Emily Sakai, Assistant Campus Editor

For Associated Student Government, Fall Quarter has been defined by the need to pivot in response to COVID-19, ASG president Juan Zuniga said.

ASG’s COVID-19 task force originally handled pandemic-related issues, but individual committee chairs took over many of those responsibilities this quarter.

“We’ve become more comfortable with how to operate in a pandemic,” Zuniga said.

The Executive Office of Justice and Inclusion has worked to provide students with emergency aid. Additionally, the Health and Wellness Committee is launching a separate initiative aiming to better support students taking a medical leave of absence.

“Our job is to support students in the way that they want to be supported,” Zuniga said. “A lot of these solutions, hopefully, can bring sustained support around how we’re navigating as students in the pandemic.”

With the quarter coming to an end, The Daily spoke with the chairs of three ASG committees about the initiatives they led this quarter, and what students can expect from them moving forward.

Academics Committee

When students petitioned for the continuation of Pass/No Pass grading into Fall Quarter, Zuniga said ASG helped facilitate dialogue with administrators. Ultimately, the University announced a new grading option, Credit/No Credit, which students can use this academic year for a third of their classes. 

Academics Chair Campbell Schafer said the Credit/No Credit option felt like a good compromise with administrators.

“We are making sure that students are still motivated to work hard, and we’re still upholding the standards of Northwestern academics, but we’re also ensuring that students have an opportunity to catch their breath,” the Weinberg junior said.

The committee also wrote a letter to professors with recommendations on remote learning. The letter, Schafer said, will most likely be sent out before the start of Winter Break and is based on student feedback.

The Academics Committee, alongside the Campus Life Committee, is also currently working to expand the department that organizes faculty bias training.

Campus Life Committee

This quarter, the Campus Life Committee has been working to expand meal plan options for sophomores. In previous quarters, sophomores living on campus but not in Greek housing were on the Open Access Meal Plan, the most expensive option.

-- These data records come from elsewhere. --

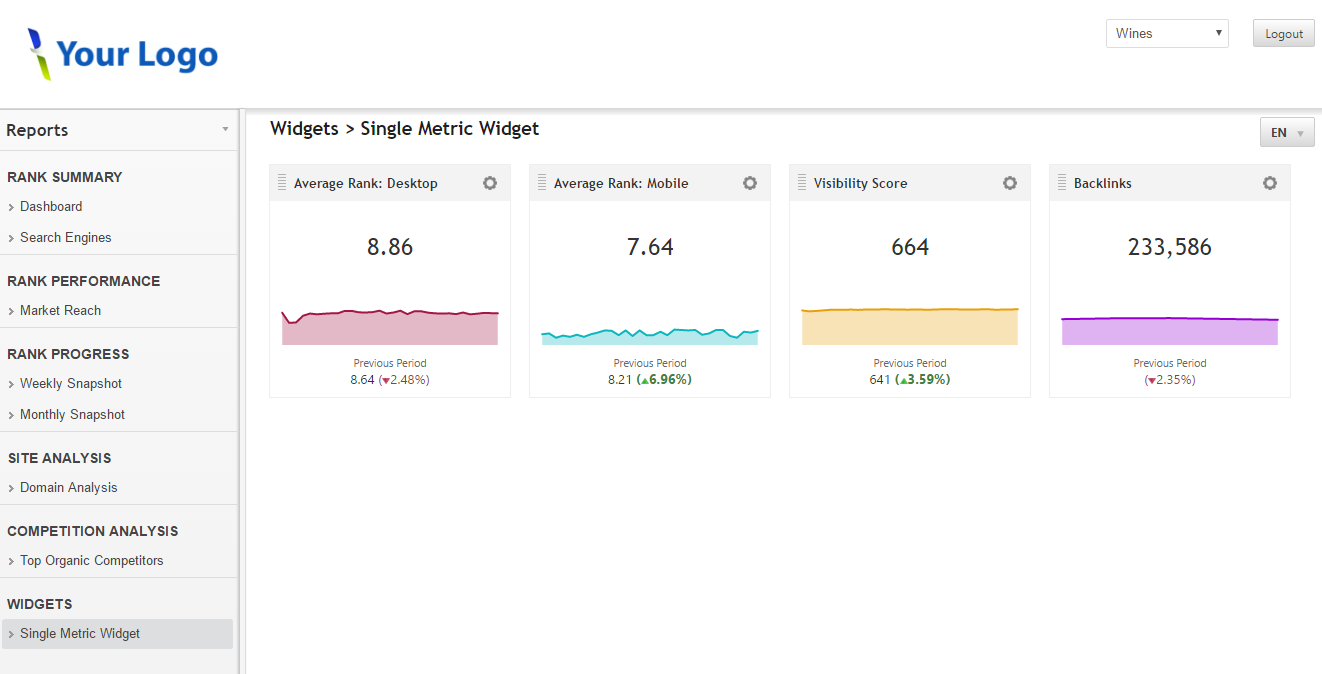The width and height of the screenshot is (1322, 674).
Task: Click the Visibility Score widget drag handle
Action: tap(802, 183)
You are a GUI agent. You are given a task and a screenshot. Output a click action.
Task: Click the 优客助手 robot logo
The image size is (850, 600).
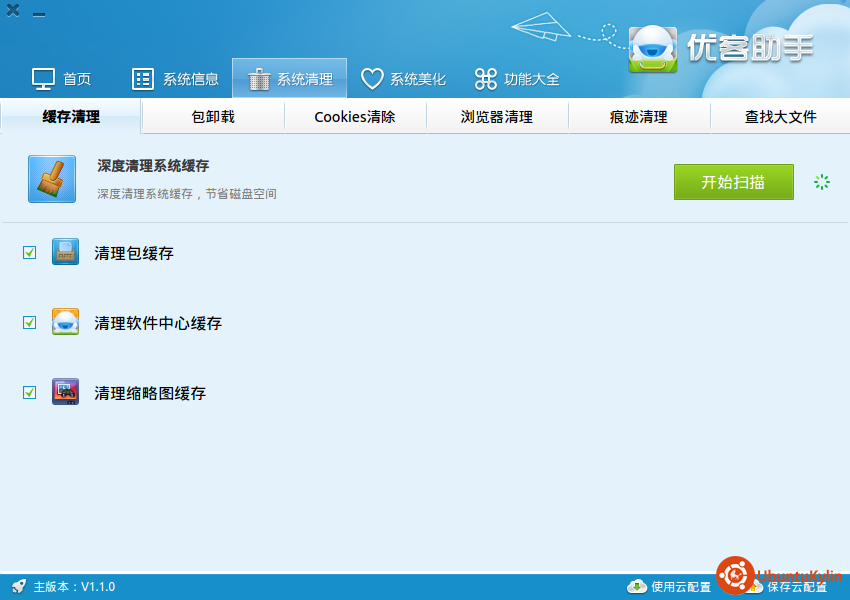(653, 48)
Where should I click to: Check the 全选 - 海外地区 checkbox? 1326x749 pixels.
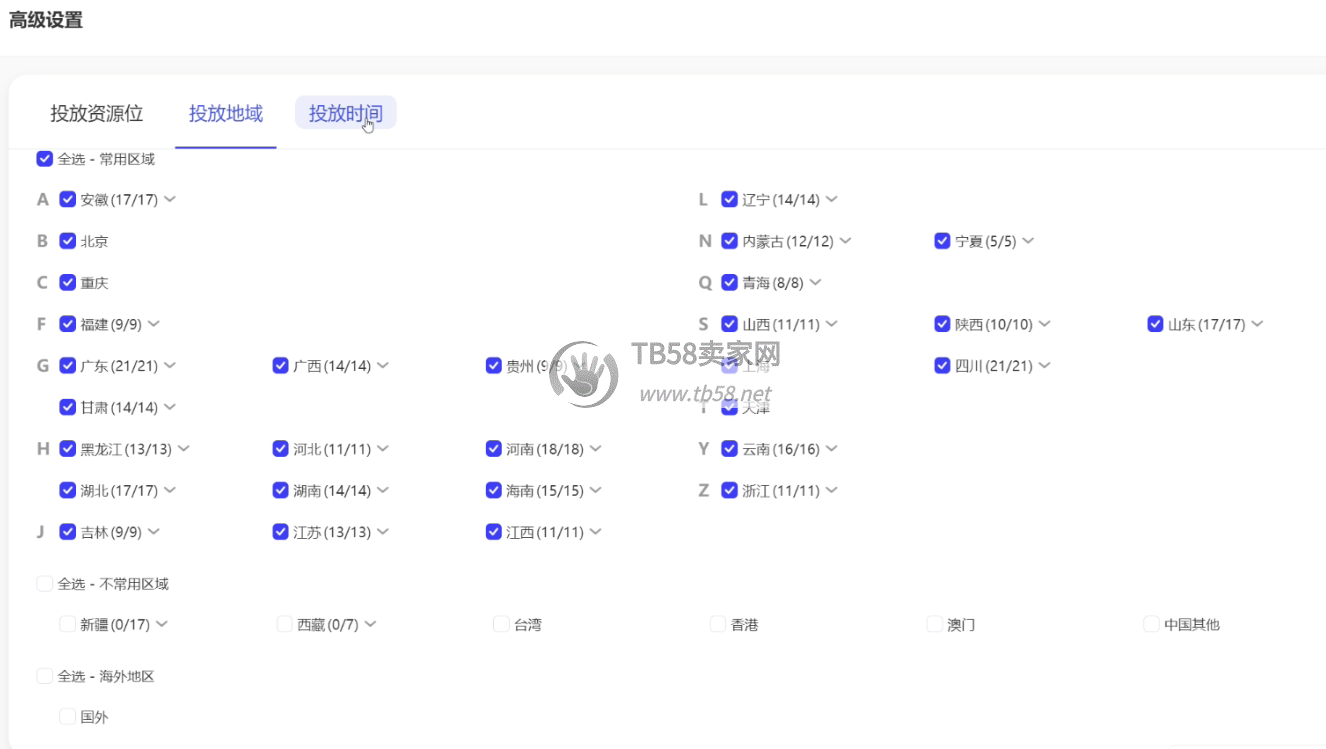click(x=45, y=676)
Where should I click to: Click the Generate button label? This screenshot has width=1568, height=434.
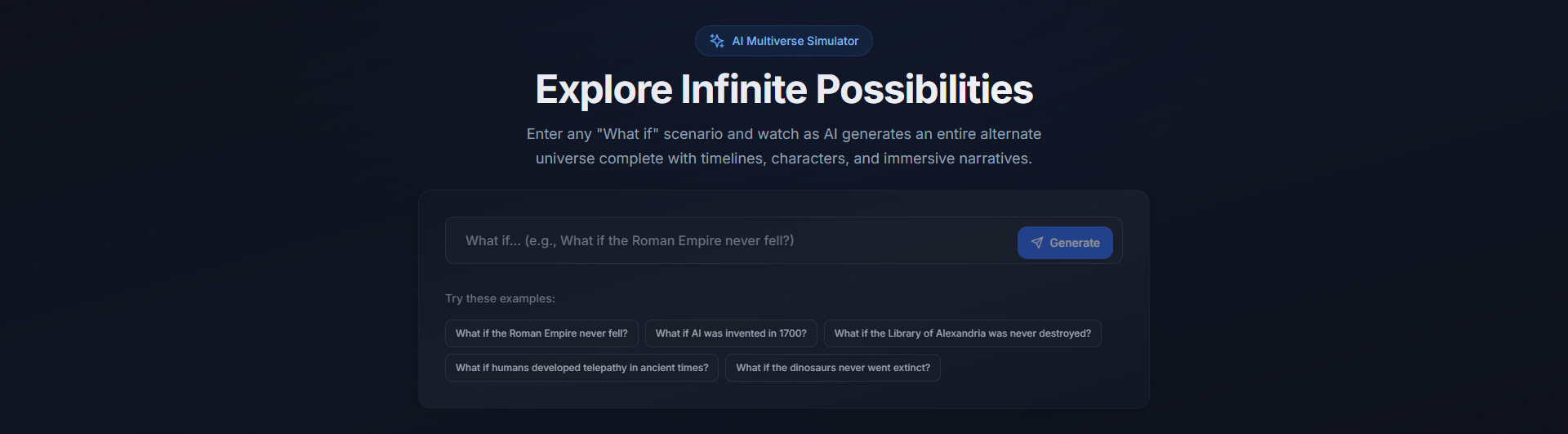tap(1075, 243)
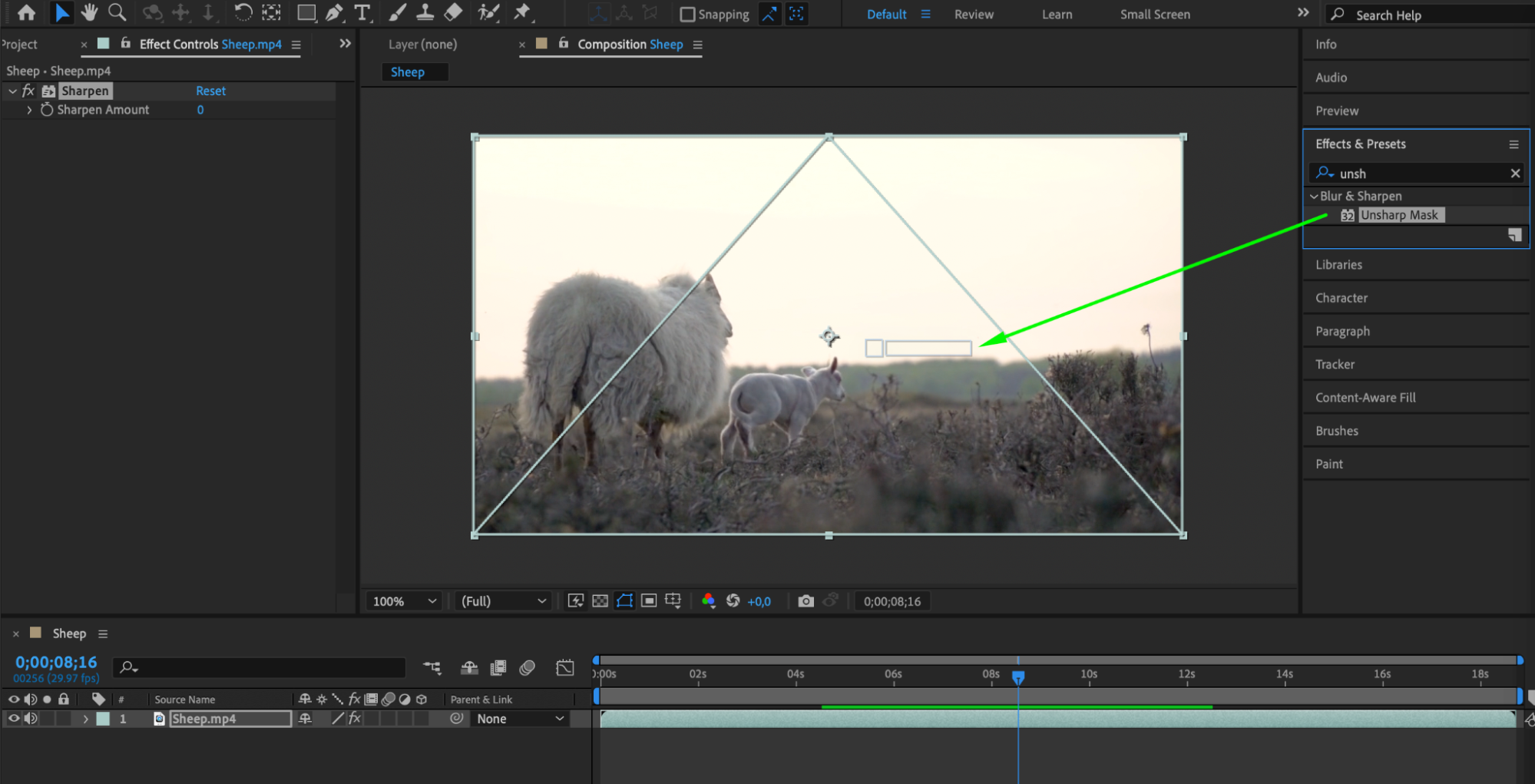The height and width of the screenshot is (784, 1535).
Task: Select the Type tool
Action: tap(362, 13)
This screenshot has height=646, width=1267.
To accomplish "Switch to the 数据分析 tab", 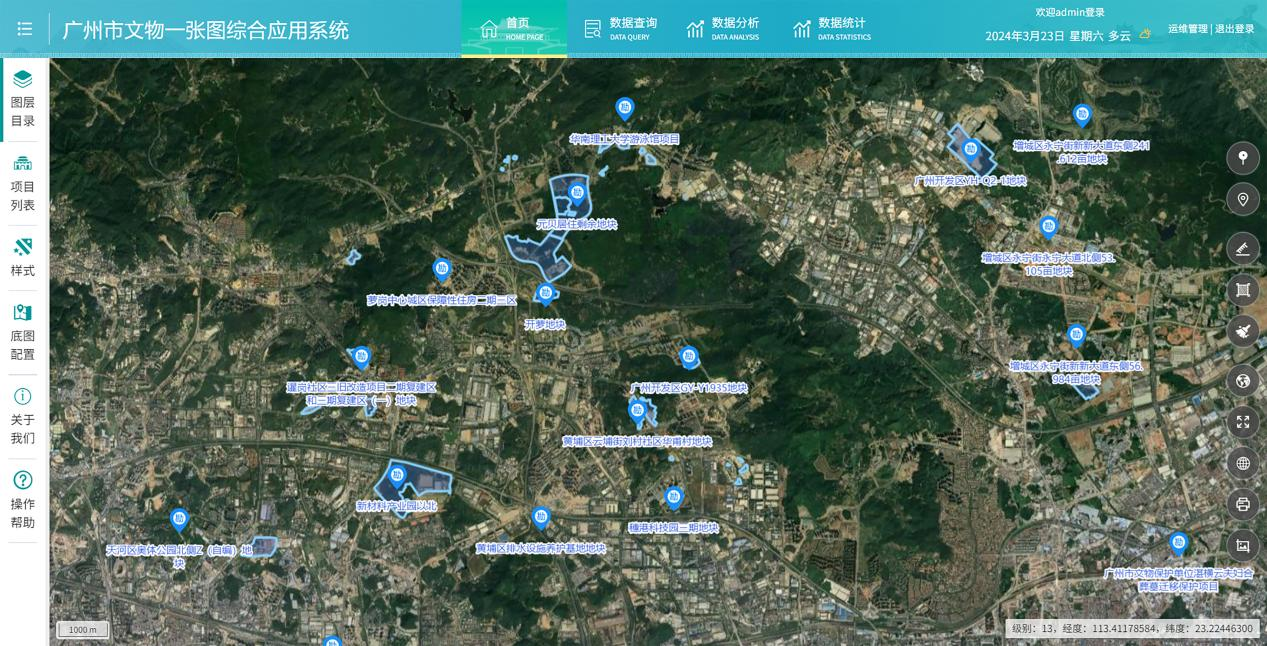I will click(723, 29).
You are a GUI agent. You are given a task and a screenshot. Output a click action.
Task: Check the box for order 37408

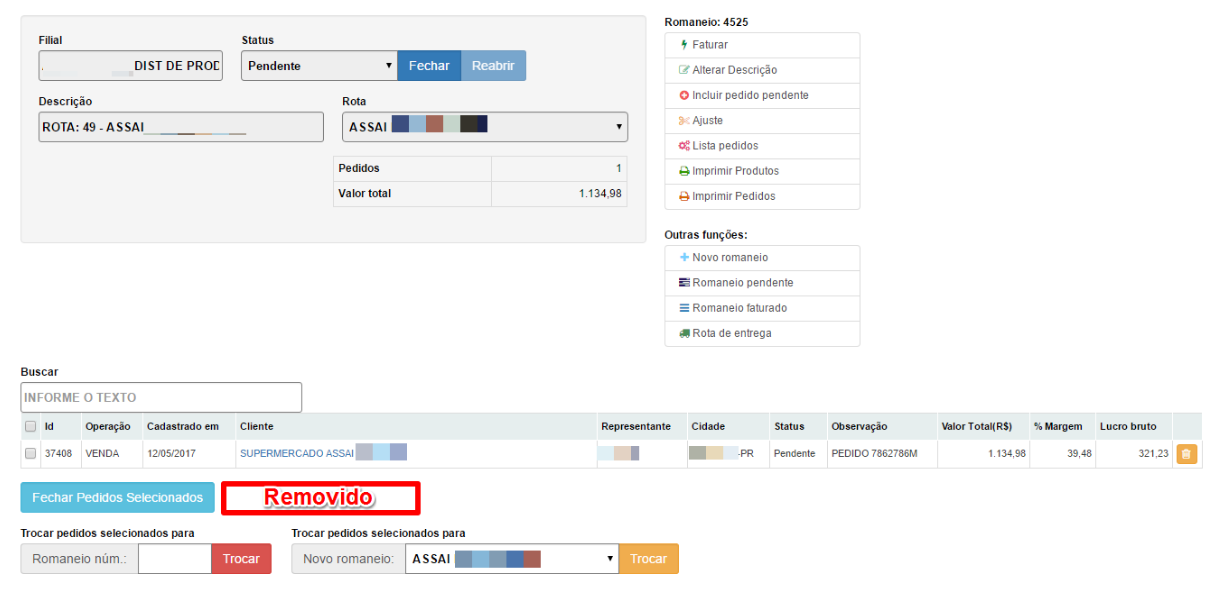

“We realized that it didn’t really make a lot of sense for second-year students to be restricted to that one dining plan,” Christian Wade, the committee co-chair said. “If you’re not eating at the dining halls all the time, why are you paying this really expensive price?”

The committee co-chairs met with NU Dining to expand sophomore meal options to include all dining plans. So far, Co-chair Zubair Ahmed said NU Dining has been receptive to the initiative.

Going forward, Ahmed said the committee will work to gather feedback from students.
The committee has also been working on digitizing Wildcards and mandating diversity and inclusion training for student organizations to receive funding.

Sustainability Committee

ASG’s Sustainability Committee brought back $15,000 in sustainability funding that was lost in the budget deficit this quarter. They’re also working towards creating more energy-efficient lighting in Locy Hall and Fisk Hall and a zero-waste Ryan Field.

Committee Chair Lauren Simitz said under pre-pandemic circumstances, Ryan Field was a huge producer of waste due to the number of fans circulating the stadium during game days. In order for Ryan Field to be zero-waste certified, Simitz said the space would need to achieve 90 percent waste diversion, up from the current 40 percent.

“The amount of trash that’s produced and left in the stands and also around the facility from tailgates is pretty substantial,” Simitz said. “Northwestern has made a lot of great sustainability strides on campus, but less so in sort of athletic facilities off campus.”

The proposal, which Simitz said has been in the works for over a year, was set to be implemented this year, but the pandemic has prompted timeline adjustments.

The committee also made plans to change out the 175 lights in Locy and Fisk, replacing the outdated CFL lights with energy efficient LEDs. The plan is set to be carried out during Winter Quarter.